La tromperie dans les contrats de vente

la condition préalable à l’infraction de tromperie, le contrat

Article L441-1 du code de la consommation. Créé par Ordonnance n°2016-301 du 14 mars 2016 – art.


Il est interdit pour toute personne, partie ou non au contrat, de tromper ou tenter de tromper le contractant, par quelque moyen ou procédé que ce soit, même par l’intermédiaire d’un tiers :
1° Soit sur la nature, l’espèce, l’origine, les qualités substantielles, la composition ou la teneur en principes utiles de toutes marchandises ;
2° Soit sur la quantité des choses livrées ou sur leur identité par la livraison d’une marchandise autre que la chose déterminée qui a fait l’objet du contrat ;
3° Soit sur l’aptitude à l’emploi, les risques inhérents à l’utilisation du produit, les contrôles effectués, les modes d’emploi ou les précautions à prendre.
Les dispositions du présent article sont également applicables aux prestations de services.

Article L454-1 Le délit de tromperie est constitué par la violation de l’interdiction prévue à l’article L. 441-1. Il est puni d’une peine d’emprisonnement de deux ans et d’une amende de 300 000 euros.
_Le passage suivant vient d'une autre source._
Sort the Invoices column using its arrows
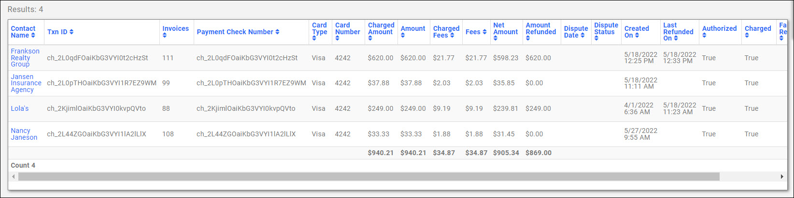This screenshot has width=794, height=198. [x=165, y=35]
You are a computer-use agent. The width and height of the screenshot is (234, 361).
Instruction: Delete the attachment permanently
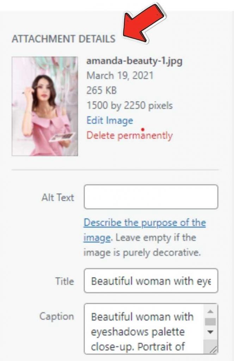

ATTENTION IL Y A UNE NOUVELLE NUMÉROTATION DEPUIS LA LOI HAMON

  1. I) L’existence d’un contrat.

Ce contrat va déterminer le champ de l’’article L. 441-1 (ancien article L. 213-1) qui incrimine la tromperie. C’est une condition préalable qui détermine le champ d’application est entendu largement, aussi bien par les dispositions de la loi qui concernent ce contrat que par la jurisprudence donc plus large sera le champ d’application de cet article. Plusieurs observations doivent être faites: il va falloir décider quel est le moment de la tromperie(A), la nature du contrat(B), l’auteur de l’infraction et sa qualité par rapport au contrat(C).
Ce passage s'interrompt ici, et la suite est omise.